▸ WORK TO COMPLETE
Rename "dropdown" to "drop-down" in the rows that open with the line containing "Open the File name dropdown arrow" and close with the line containing "Click the Excel". Output only those lines, unchanged otherwise.

▸ PROVIDED RECORDS
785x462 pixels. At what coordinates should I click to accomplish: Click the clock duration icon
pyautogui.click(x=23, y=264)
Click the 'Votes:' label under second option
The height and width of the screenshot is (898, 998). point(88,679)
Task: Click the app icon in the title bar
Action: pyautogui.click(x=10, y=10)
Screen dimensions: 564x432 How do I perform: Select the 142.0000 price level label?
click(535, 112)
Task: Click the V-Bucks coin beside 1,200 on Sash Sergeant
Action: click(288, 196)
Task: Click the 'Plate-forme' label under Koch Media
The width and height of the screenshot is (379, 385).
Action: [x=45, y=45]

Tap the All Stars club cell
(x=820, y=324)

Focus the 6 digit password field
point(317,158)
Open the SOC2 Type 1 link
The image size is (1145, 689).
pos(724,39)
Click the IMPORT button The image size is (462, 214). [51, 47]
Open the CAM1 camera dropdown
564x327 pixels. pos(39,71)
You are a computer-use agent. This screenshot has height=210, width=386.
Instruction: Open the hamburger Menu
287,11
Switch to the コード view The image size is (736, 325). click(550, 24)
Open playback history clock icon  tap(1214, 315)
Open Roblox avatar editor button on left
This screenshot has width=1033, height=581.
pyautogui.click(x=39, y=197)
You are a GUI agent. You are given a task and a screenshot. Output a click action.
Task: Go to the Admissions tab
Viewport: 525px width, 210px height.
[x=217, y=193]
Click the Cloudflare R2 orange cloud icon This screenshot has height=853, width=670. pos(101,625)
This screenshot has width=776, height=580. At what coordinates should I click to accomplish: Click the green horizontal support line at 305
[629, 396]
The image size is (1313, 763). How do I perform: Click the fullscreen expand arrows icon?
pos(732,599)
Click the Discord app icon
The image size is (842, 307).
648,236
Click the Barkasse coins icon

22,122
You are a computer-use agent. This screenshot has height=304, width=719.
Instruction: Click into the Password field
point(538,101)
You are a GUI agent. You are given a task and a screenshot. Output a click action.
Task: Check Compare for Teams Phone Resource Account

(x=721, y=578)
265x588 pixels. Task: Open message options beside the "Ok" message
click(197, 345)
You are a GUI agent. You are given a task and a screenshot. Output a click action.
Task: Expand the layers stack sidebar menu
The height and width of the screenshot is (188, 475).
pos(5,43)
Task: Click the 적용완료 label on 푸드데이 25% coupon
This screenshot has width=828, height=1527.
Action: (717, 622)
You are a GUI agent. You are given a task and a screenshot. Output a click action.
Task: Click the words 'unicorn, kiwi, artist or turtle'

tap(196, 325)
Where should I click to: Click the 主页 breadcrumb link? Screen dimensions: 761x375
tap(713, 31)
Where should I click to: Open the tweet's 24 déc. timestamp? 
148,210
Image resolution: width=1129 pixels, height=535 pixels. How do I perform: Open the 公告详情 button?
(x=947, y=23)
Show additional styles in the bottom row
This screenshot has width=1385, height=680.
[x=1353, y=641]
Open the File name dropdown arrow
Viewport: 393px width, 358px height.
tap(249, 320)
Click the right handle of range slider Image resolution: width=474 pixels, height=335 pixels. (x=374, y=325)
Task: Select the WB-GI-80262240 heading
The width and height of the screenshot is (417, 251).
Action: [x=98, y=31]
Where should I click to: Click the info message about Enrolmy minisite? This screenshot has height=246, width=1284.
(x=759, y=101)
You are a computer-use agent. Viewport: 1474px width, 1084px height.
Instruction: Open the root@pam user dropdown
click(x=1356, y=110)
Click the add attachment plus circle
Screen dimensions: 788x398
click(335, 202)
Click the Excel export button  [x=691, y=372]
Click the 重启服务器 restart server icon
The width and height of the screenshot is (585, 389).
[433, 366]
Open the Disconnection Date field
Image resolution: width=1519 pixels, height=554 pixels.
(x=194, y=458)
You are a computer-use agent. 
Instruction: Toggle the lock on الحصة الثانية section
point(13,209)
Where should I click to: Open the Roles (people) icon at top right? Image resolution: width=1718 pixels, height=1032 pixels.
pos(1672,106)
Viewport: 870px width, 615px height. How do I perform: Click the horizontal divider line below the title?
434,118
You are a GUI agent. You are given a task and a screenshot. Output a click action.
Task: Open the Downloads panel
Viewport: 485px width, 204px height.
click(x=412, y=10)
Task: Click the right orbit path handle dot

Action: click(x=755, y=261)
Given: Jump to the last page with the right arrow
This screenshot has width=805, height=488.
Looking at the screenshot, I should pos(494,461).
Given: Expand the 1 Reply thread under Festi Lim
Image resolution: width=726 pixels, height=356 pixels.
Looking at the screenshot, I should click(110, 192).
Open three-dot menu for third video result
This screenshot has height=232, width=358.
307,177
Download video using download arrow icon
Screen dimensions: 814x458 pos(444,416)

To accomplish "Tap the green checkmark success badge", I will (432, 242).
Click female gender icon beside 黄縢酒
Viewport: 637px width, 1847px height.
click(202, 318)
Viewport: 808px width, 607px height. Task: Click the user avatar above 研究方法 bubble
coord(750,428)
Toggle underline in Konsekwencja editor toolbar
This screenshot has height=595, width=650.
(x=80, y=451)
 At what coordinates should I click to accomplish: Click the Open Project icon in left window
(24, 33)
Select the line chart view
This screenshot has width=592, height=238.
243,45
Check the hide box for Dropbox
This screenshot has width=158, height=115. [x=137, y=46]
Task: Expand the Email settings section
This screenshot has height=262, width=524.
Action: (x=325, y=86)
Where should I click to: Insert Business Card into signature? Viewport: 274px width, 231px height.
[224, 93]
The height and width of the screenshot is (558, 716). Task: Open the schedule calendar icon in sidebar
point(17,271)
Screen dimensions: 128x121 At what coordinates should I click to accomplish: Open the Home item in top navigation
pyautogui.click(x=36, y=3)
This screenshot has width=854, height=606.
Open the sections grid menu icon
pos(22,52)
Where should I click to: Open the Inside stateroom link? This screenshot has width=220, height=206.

▸ THE SOLUTION
Open the File name drop-down arrow
Viewport: 393px width, 358px height.
tap(249, 320)
Click the right handle of range slider Image resolution: width=474 pixels, height=335 pixels. (x=374, y=325)
Task: Select the WB-GI-80262240 heading
The width and height of the screenshot is (417, 251).
Action: [x=98, y=31]
Where should I click to: Click the info message about Enrolmy minisite? This screenshot has height=246, width=1284.
(x=759, y=101)
You are a computer-use agent. Viewport: 1474px width, 1084px height.
Instruction: Open the root@pam user drop-down
click(x=1356, y=110)
Click the add attachment plus circle
Screen dimensions: 788x398
click(335, 202)
Click the Excel export button  [x=691, y=372]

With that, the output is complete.